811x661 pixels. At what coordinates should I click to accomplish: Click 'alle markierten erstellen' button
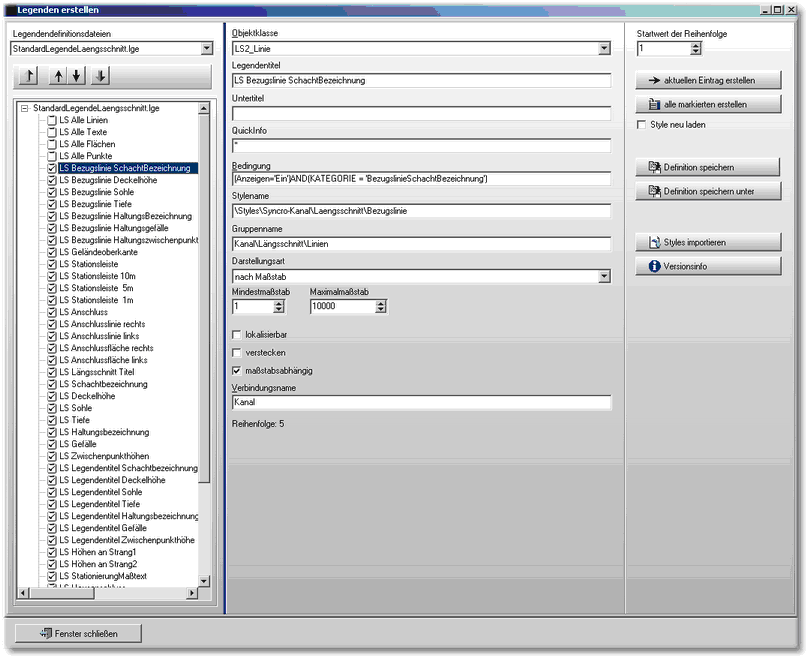tap(708, 104)
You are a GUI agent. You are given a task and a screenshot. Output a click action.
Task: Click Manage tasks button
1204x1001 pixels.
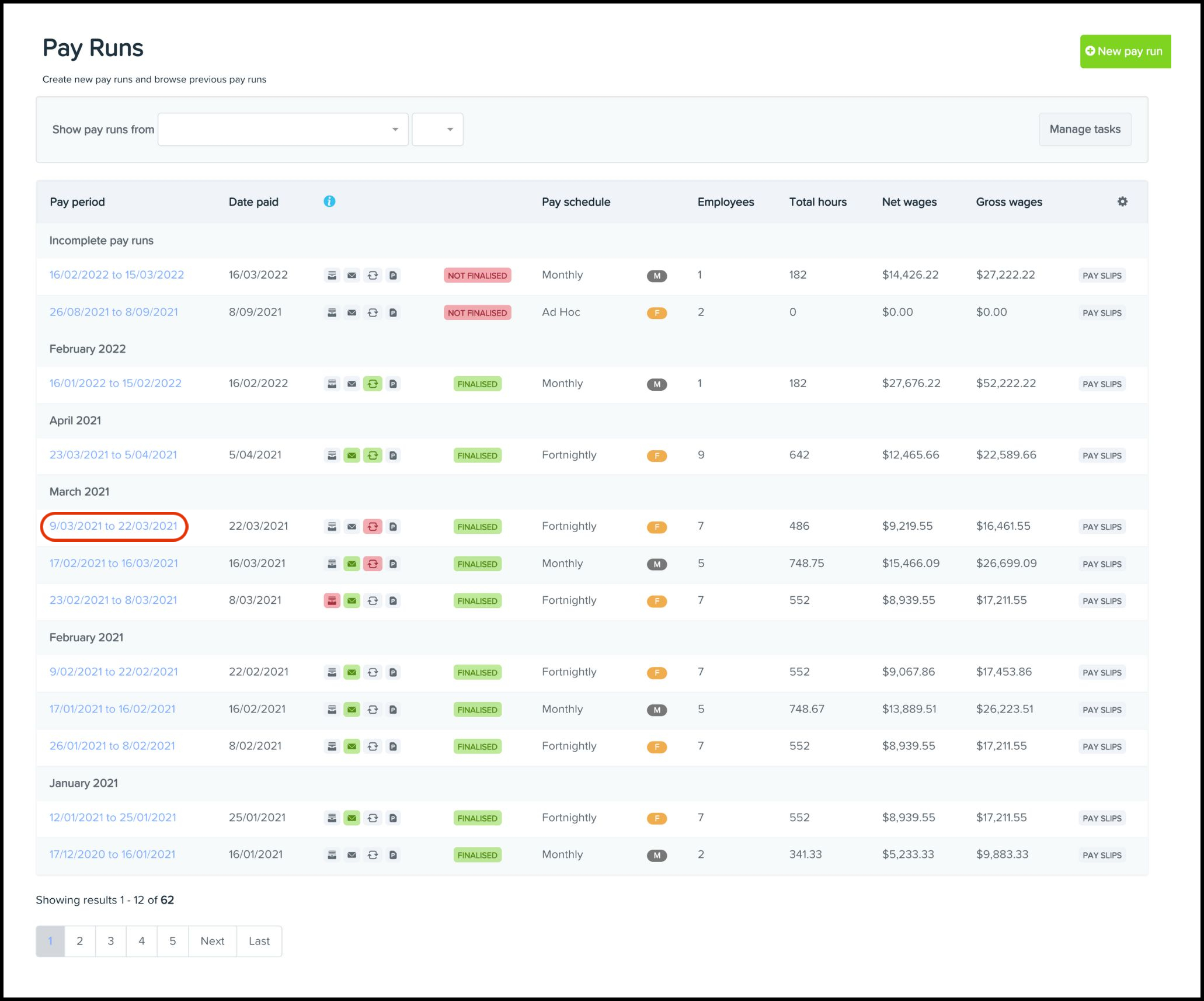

^^^^^^^^^^^^^^^^

#### Directions for this task:
Copy out every line of the listing above word for word, leaving out the pictures.

#### Solution for this problem:
811x661 pixels. At what coordinates should I click to accomplish: Click 'alle markierten erstellen' button
tap(708, 104)
You are a GUI agent. You are given a task and a screenshot. Output a click action.
Task: Click Manage tasks button
1204x1001 pixels.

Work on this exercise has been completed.